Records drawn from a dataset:
========
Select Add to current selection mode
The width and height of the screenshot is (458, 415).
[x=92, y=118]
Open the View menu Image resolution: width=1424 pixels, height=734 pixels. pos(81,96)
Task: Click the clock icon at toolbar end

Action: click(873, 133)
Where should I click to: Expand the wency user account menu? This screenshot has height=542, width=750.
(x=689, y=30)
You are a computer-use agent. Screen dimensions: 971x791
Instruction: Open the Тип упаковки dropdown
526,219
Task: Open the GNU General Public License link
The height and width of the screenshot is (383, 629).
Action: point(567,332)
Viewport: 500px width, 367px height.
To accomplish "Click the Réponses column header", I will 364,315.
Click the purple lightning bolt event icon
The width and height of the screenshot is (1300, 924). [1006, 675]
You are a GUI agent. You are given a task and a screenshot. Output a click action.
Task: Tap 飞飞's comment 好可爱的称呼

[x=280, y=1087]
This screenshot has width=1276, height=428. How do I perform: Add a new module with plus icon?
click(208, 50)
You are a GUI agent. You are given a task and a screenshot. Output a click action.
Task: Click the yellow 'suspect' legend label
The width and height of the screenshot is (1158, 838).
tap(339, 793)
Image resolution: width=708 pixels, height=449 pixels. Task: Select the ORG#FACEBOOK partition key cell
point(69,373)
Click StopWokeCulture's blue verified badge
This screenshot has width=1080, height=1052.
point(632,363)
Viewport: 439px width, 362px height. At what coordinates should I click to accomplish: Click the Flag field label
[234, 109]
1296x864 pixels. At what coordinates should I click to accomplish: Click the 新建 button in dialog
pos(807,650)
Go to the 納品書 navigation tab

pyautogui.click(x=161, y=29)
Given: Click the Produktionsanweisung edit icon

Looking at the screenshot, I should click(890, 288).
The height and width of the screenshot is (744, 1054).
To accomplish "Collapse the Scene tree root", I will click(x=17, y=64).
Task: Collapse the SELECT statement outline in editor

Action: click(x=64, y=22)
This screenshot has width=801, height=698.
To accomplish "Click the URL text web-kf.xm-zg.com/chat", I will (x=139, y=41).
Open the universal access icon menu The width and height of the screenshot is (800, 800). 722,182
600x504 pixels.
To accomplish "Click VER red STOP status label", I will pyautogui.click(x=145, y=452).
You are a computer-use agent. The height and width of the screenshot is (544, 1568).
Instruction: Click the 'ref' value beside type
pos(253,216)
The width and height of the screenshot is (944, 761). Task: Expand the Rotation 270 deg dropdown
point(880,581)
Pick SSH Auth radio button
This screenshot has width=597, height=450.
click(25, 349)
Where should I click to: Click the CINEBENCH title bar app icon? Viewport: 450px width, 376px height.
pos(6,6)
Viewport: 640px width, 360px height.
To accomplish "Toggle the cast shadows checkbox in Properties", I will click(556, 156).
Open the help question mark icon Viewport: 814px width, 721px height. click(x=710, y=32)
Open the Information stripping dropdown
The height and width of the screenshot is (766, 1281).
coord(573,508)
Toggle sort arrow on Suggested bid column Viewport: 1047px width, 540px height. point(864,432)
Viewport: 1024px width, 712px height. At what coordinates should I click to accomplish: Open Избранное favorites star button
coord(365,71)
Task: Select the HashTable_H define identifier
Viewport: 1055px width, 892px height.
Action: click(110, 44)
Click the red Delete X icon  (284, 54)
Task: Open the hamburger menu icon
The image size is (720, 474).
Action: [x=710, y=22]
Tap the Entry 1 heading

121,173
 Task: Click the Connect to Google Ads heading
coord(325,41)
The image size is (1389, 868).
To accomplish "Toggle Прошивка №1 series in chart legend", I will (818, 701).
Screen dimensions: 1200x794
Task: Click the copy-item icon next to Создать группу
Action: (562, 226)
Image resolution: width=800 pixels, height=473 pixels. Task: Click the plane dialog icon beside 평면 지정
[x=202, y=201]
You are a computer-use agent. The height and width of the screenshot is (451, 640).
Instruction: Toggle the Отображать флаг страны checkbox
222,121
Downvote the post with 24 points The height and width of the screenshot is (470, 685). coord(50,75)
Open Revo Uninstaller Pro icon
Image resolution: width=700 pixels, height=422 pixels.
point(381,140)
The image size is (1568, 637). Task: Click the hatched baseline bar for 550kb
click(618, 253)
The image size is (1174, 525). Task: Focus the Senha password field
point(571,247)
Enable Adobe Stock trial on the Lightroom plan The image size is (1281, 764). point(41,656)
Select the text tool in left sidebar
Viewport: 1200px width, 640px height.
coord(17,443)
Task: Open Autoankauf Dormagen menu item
========
Task brief: All lines above from the line with "The width and height of the screenshot is (458, 415)." through the line with "Task: Open the GNU", both included, are to be set down exactly, with nothing else.

Reply:
The width and height of the screenshot is (458, 415).
[x=92, y=118]
Open the View menu Image resolution: width=1424 pixels, height=734 pixels. pos(81,96)
Task: Click the clock icon at toolbar end

Action: click(873, 133)
Where should I click to: Expand the wency user account menu? This screenshot has height=542, width=750.
(x=689, y=30)
You are a computer-use agent. Screen dimensions: 971x791
Instruction: Open the Тип упаковки dropdown
526,219
Task: Open the GNU General Public License link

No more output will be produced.